### Dataset entries
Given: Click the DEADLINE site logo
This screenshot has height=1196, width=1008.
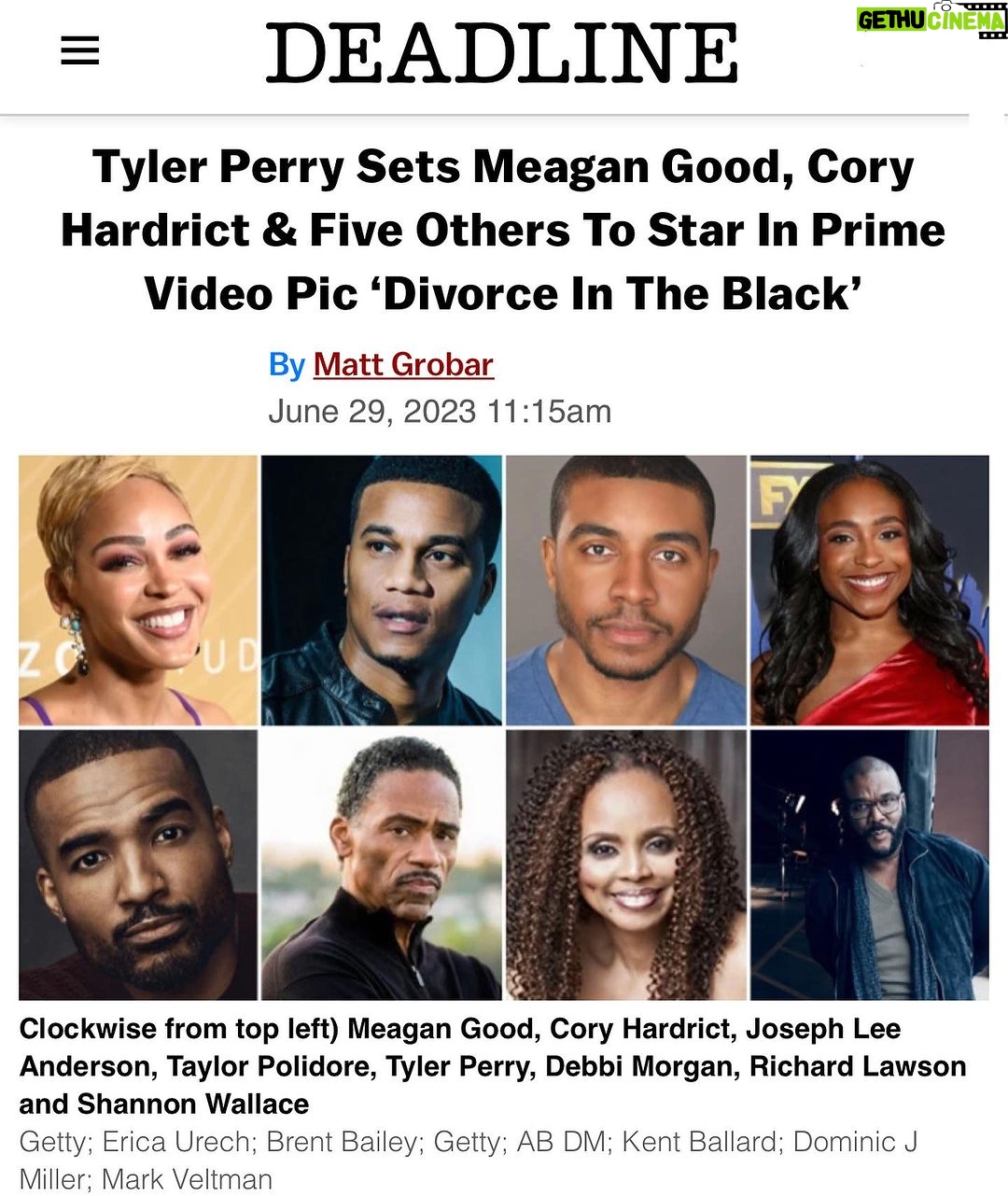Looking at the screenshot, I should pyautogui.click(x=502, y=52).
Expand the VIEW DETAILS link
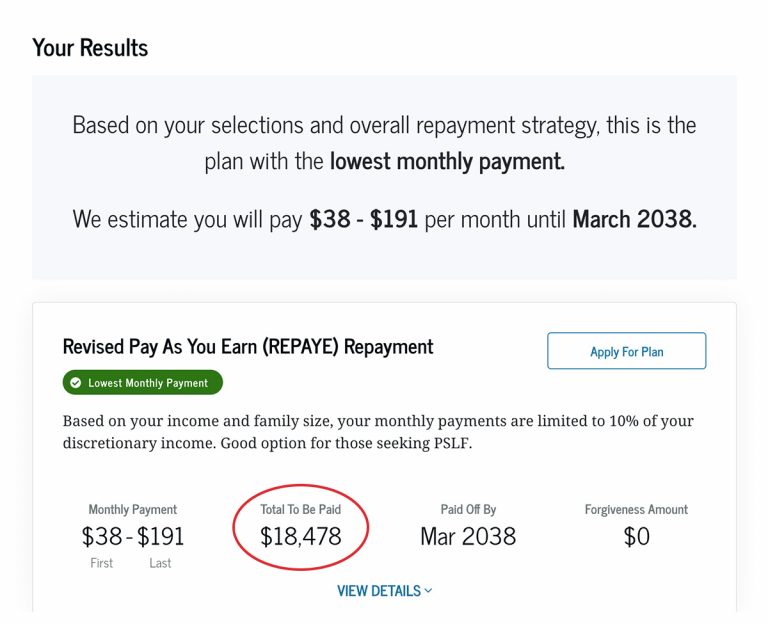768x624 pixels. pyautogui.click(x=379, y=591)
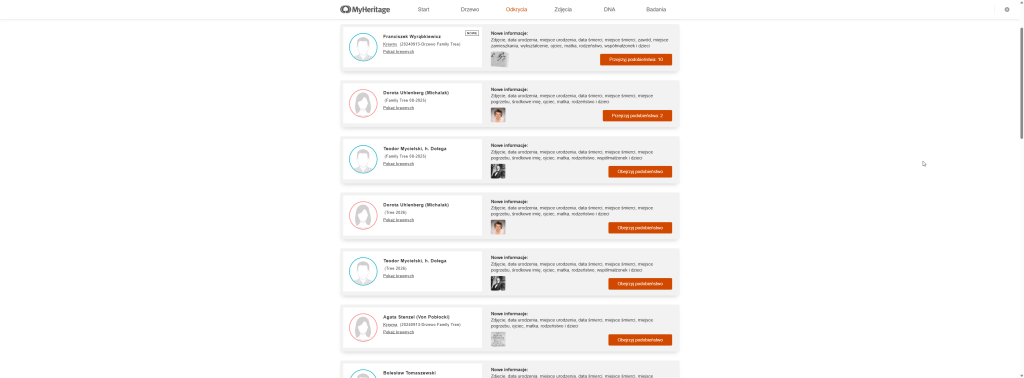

### Exercise goal
Above are records with pictures; repeat them exactly, but without the pictures.

### Answer space
Given: Click the DEADLINE site logo
This screenshot has height=1196, width=1008.
Looking at the screenshot, I should pyautogui.click(x=502, y=52).
Expand the VIEW DETAILS link
768x624 pixels. pyautogui.click(x=379, y=591)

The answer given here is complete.